Francesca Albanese voltou a ser alvo de sanções dos Estados Unidos. Na quarta-feira, o governo reativou as medidas contra a relatora especial da ONU para os territórios palestinos ocupados, após uma decisão judicial anterior ter suspenso as ações. A sanção foi publicada na lista de Nacionais Especialmente Designados (SDN) do Tesouro dos EUA.

A lista SDN, com mais de 3.000 páginas, agora inclui o nome de Albanese. A medida impede o uso de principais cartões de crédito e restringe transações financeiras, configurando uma sançãoglobal contra a jurista italiana. O objetivo formal é punir críticas da relatora à ofensiva israelense na região de Gaza.

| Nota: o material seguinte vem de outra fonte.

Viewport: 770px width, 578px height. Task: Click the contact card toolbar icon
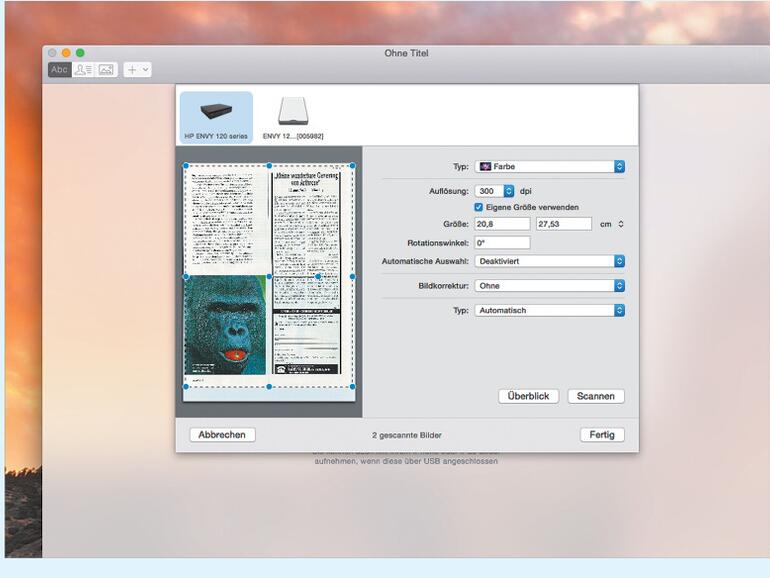coord(83,70)
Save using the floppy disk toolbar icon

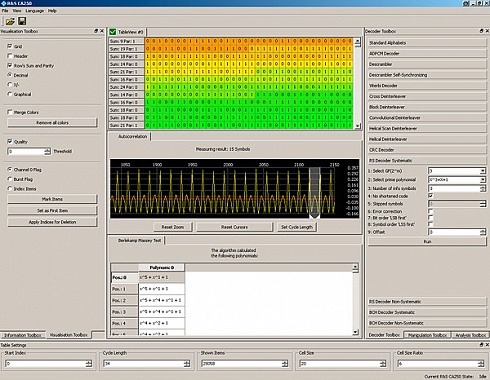[x=22, y=21]
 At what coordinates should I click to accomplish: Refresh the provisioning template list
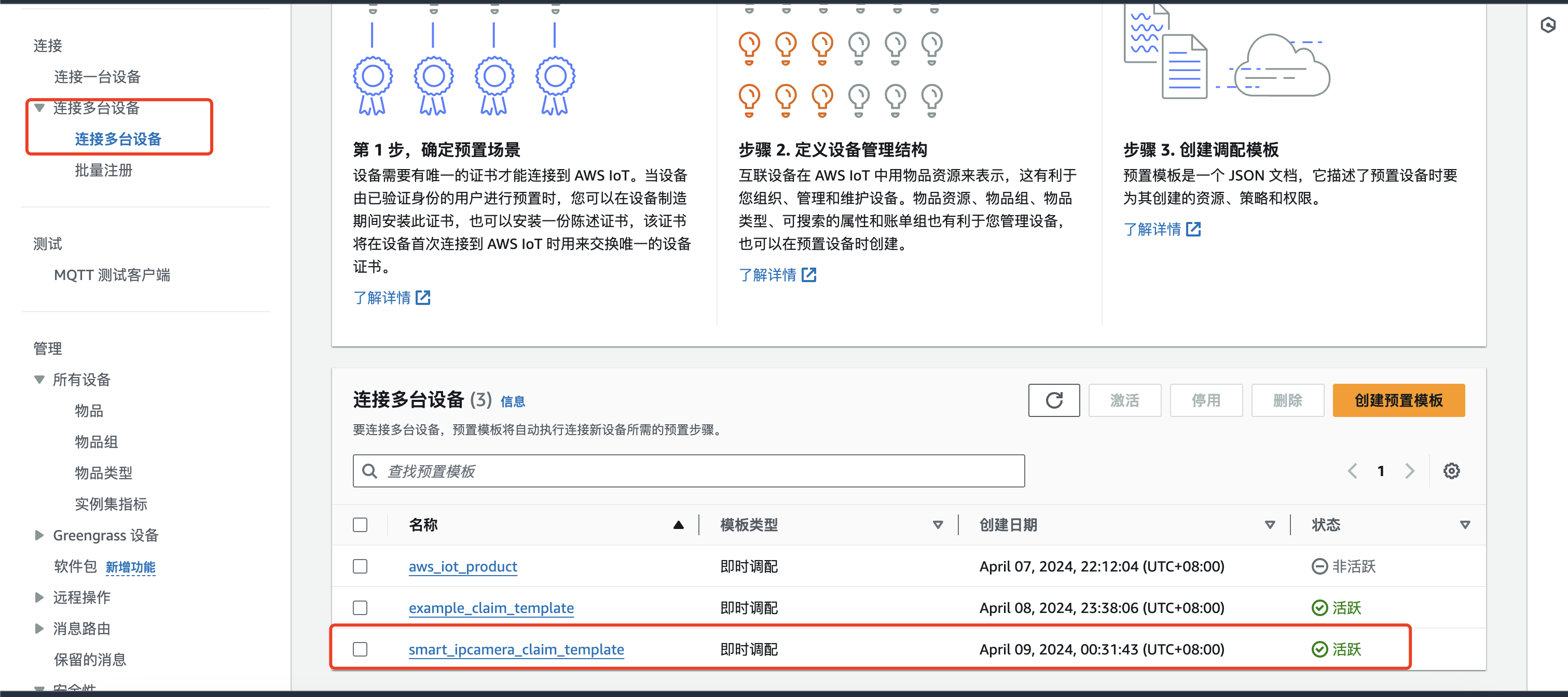1054,400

A ofensiva inicial ocorreu em julho de 2025, quando o governo Trump impôs sanções a Albanese juntamente com outras autoridades ligadas ao Tribunal Penal Internacional. A justificativa era a suposta tentativa da relatora de levar autoridades americanas e israelenses ao TPI.

Em maio de 2026, um juiz federal de Washington suspendeu as sanções após argumentar violação de direitos de liberdade de expressão, citando críticas da relatora à guerra em Gaza. Na semana passada, uma Corte de Apelações do Distrito de Columbia suspendeu essa decisão, permitindo a reaplicação das sanções.

A decisão da corte de apelações destacou que a suspensão administrativa é de natureza processual e não representa julgamento sobre o mérito da contestação. Com o novo movimento, o governo mantém a designação de Albanese até o andamento da apelação, segundo o tribunal.